KC Becker selected to replace Claire Levy in House

By
The Colorado Statesman

KC Becker, a Boulder city councilwoman, will be the next state representative in House District 13, which includes part of Boulder County and all of Clear Creek, Gilpin, Grand and Jackson counties.

Becker was selected by a vacancy committee in Idaho Springs on Oct. 19 to replace Rep. Claire Levy, who is resigning at the end of the month to become executive director of the Colorado Center on Law and Policy, a Denver-based research and advocacy group. Levy’s resignation takes effect Oct. 31; Becker will be sworn in soon thereafter.

The decision for Becker to throw her name into consideration was easy, considering she had already filed paperwork to run for Levy’s seat in 2014 after the longtime legislator would have been term limited.

KC Becker, the newly elected representative from HD 13.

“I have been serving on the city council in Boulder, and I have really enjoyed that, but I decided most of the things that I’m most passionate about require being at the state level to make an impact,” Becker told The Colorado Statesman.

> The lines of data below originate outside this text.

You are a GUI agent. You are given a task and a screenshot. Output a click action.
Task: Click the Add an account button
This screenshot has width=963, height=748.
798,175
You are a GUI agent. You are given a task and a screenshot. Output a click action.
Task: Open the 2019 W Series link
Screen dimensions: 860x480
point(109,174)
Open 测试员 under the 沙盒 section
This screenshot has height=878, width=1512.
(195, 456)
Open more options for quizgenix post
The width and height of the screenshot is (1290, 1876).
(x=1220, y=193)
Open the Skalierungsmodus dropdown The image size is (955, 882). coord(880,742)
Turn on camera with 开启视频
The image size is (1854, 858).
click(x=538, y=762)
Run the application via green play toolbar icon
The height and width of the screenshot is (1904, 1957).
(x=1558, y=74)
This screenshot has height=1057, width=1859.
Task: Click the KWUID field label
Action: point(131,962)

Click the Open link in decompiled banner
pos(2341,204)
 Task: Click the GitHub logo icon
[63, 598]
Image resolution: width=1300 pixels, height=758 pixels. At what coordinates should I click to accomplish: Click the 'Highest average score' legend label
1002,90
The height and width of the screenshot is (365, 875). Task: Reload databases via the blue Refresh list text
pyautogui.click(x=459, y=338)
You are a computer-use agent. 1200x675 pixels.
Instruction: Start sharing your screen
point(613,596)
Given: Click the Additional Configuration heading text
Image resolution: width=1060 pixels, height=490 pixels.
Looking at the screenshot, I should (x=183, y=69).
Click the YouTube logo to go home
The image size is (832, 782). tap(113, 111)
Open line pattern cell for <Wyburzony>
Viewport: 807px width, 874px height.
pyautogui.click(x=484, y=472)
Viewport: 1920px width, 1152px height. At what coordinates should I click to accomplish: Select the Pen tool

She emphasized that she will make education funding, poverty and climate change priorities for her in the upcoming session that begins in January.

Becker was one of three Democrats vying for the seat. She ended up defeating Tad Kline, Levy’s former campaign manager, and George Clark, an Evergreen engineer.

Kline, who sits on the 35-member vacancy committee, recused himself from voting.
Clark was eliminated because he received the fewest votes in the first round. The second round gave the victory to Becker, who received 17 votes to Kline’s 12.

“I’m thrilled and honored that the political leadership in HD 13 selected me,” Becker said in a statement shortly after the vote.

She acknowledged that she did not have the endorsement of Levy, who instead supported Kline.

“That’s her prerogative,” said Becker. “I just tried to run my own race.

“Claire has done an excellent job for the people of HD 13, and I will do my best to continue her legacy of public service, and to be a great representative for the people in my district and the people of Colorado,” she added.

Becker knows that she has big shoes to fill in replacing Levy, whose seven years in office have included important work around criminal justice, the underserved and safety. Levy was also a member of the powerful Joint Budget Committee.

“She did a great job, she’s really well respected, and I hope to benefit from some mentorship there, but I also think that each legislator brings their own ideas,” explained Becker. “It will be hard to fill her shoes, but I’ll also be bringing my own strengths.”

House Speaker Mark Ferrandino, D-Denver, said he is looking forward to bringing Becker into the caucus.

“KC has a great background and excellent reputation, having made a strong impression in her previous endeavors and Boulder County politics,” Ferrandino said. “I’m confident she’ll be a great addition to our caucus, and look forward to serving with her in the statehouse.”

“I’ve known KC for several years now, and I think very highly of her,” added Democratic Majority Leader Dickey Lee Hullinghorst, whose district includes part of Boulder. “It’s terrific that House District 13 will continue to be represented by a strong woman.”

Becker, 43, is in the final year of a four-year term on the Boulder City Council, where she was the council’s representative on the Boulder Urban Renewal Authority and was the city’s representative to the Denver Regional Council of Governments. Before that she worked for the Department of the Interior for six years, notably on public land issues in Colorado and Wyoming.

Becker has a law degree from the Northwestern School of Law at Lewis and Clark College in Portland, Ore., and a master’s from the Burns School of Real Estate at the University of Denver’s Sturm School of Business. She also spent two years in the real estate business.

Becker and her husband, Miles Kunkel, have two young children.

In campaigning for the open seat, Becker promised to govern “with common sense solutions that work toward progressive goals of economic, environmental, and social sustainability.”

She sees the goals of the legislature as:

• Championing innovative energy solutions to protect the climate and water;

• Investing in the state’s educational system and improve schools;

• Promoting forest health mitigating the increasing risk of catastrophic fire;

• Working for a vibrant Colorado economy and strengthen the safety net for the working poor;

• Fixing crumbling roads and infrastructure; and

• Addressing needed state constitutional reform.

Becker said she has not yet finalized specific ideas for legislation in the upcoming session, adding that she first wants to speak with stakeholders and constituents.

“I have young children, and I’m invested in the long-term health of Colorado — that’s really why I decided to run,” said Becker.

She agrees that life under the Gold Dome can be a bit chaotic, with many political and institutional pressures. But Becker believes she has the tools to get the job done in the face of potential gridlock.

“I’m always someone who tries to work to find common ground,” she said. “I, as much as possible, always want to be working with people and not against people. That’s just my general approach… I’ll just keep trying to do that.”

Rick Palacio, chairman of the Colorado Democratic Party, hailed the selection.

“Whether through sustainable communities, environmental law, or affordable housing, KC Becker has made herself an expert on issues incredibly important to Colorado,” said Palacio. “I am excited that she will be a party of our Democratic majority.”